◆ Exercise ◆
Copy, from the listing, every line in which the string "Vivienda" is present.
[Information Boundary: Start]
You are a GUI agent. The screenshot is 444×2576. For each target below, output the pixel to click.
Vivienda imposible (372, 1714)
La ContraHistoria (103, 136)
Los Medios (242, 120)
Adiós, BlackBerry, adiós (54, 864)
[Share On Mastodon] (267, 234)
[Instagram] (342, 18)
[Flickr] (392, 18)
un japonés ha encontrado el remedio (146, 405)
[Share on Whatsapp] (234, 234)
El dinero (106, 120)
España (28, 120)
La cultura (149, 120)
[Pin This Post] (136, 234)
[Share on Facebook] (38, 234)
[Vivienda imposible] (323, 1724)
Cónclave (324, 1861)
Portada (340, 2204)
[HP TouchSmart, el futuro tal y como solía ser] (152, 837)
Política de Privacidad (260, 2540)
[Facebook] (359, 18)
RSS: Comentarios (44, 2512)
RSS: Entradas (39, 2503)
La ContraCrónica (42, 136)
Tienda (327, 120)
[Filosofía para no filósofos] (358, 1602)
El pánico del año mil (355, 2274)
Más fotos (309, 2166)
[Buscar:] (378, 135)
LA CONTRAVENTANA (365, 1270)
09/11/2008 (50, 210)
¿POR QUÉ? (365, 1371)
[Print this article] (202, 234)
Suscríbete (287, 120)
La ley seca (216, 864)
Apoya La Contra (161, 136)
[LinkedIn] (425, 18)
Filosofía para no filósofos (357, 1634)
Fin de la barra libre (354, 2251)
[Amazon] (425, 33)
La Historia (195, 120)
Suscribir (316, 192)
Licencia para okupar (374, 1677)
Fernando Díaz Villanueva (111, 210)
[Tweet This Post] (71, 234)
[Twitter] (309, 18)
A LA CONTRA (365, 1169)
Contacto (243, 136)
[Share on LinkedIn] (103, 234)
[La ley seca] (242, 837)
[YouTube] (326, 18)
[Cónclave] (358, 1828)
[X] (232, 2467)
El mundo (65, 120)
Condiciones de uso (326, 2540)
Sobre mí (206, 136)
[Information Boundary: End]
◆ Exercise answer ◆
Vivienda imposible (372, 1714)
[Vivienda imposible] (323, 1724)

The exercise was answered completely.